HomeReady 3% Down Mortgage
HomeReady is a Fannie Mae program that offers first-time buyers a loan with only 3% down and the opportunity to earn up to 3% of the purchase price back in closing cost assistance on Fannie Mae HomePath-owned properties. You'll have to complete a buyer education course (the course fee is reimbursed during the closing) and find a realtor. Income from family members who are not signatories on the loan can still help you qualify for loans. Boarder and roommate income also counts toward qualification.
Good Neighbor Next Door
This program, for law enforcement, teachers, and emergency personnel, allows them to purchase houses at 50% of the cost and a $100 down payment.

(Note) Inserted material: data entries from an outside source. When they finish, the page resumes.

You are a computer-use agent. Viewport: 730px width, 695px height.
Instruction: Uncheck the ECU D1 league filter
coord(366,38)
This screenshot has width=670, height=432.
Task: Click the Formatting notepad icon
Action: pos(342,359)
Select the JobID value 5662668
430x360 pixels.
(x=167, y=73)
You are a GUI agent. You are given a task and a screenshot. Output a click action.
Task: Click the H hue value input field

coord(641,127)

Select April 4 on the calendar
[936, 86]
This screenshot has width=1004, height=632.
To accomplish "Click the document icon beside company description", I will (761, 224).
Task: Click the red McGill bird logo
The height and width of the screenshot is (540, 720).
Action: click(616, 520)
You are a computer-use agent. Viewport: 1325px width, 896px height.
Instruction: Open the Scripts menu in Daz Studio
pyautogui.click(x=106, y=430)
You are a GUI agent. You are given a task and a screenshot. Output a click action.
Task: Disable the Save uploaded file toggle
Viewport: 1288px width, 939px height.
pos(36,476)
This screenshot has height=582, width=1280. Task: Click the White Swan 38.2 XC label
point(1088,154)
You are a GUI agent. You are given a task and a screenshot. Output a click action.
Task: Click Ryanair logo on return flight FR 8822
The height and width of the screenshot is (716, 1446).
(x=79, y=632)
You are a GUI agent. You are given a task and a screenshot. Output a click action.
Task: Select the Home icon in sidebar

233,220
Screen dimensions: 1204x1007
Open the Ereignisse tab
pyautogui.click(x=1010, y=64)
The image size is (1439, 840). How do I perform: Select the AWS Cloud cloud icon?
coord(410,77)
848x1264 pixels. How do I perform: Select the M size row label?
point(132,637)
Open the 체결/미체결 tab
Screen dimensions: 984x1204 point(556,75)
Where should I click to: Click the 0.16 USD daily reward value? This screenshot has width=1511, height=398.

However, only certain states in revitalized areas participate.
Down Payment Assistance Programs
There are support options available to low-income buyers. State, county, and local governments and non-profit agencies offer different programs that help first-time buyers (and sometimes repeat customers) in the form of down payment assistance. These programs help low-to-moderate-income households purchase residences and become permanent participants in a neighborhood. Buyers typically need to complete homeownership education courses as part of the program.
In California, National Homebuyers Fund offers Down Payment Assistance (DPA) that helps with down payment, and closing costs up to 5% of the loan amount. Since it is a grant, DPA does not need to be repaid.
Homeownership Fairs are an excellent way to find out about local resources available to new buyers. Often vendors are invested in the housing cause and offer workshops on everything from finding a realtor, talking mortgages, finding down payment assistance, even repairs and weatherization.
The best way to participate in down payment assistance programs is to contact your local city, county, or state governments who can direct you to local agencies that manage these programs.
Rent-to-own or lease-option agreements are worked out between a renter/buyer and the house seller. Both parties have risks and advantages in this option. Rent-to-own plans are a savings program for the customer who does not have enough cash on hand for a down payment. After negotiating the price, you pay an upfront option fee that later goes towards the down payment. Then each month, you pay the agreed upon rent and a monthly rent credit. The rent credit goes towards the down payment. Rent-to-own options are usually contracts for three years. The seller agrees to sell, and you take care of the property and "try out" the house and the neighborhood. At the end of the rent-to-own contract, you can either purchase the property or walk away, though if you walk away, you lose the option fee and the rent credit.
: You're locked into a house price that could increase in value (but the price is set). You can "try out" a home without a full commitment.
: if you are late on rent by a day, you could lose the rent credit for the month. If the owner goes into foreclosure, you can lose the house and be evicted.
This option does require a lender who is willing to grant a mortgage on a rent-to-own property. An appraisal determines fair market rent.
A home is an exciting purchase. It could be the biggest single purchase of your life. The most important things to keep in mind are to research your options, review your finances and credit score, and find trusted sources of information. Spring is a great time to begin the housing search so that you might find your new home and be moved in by summer!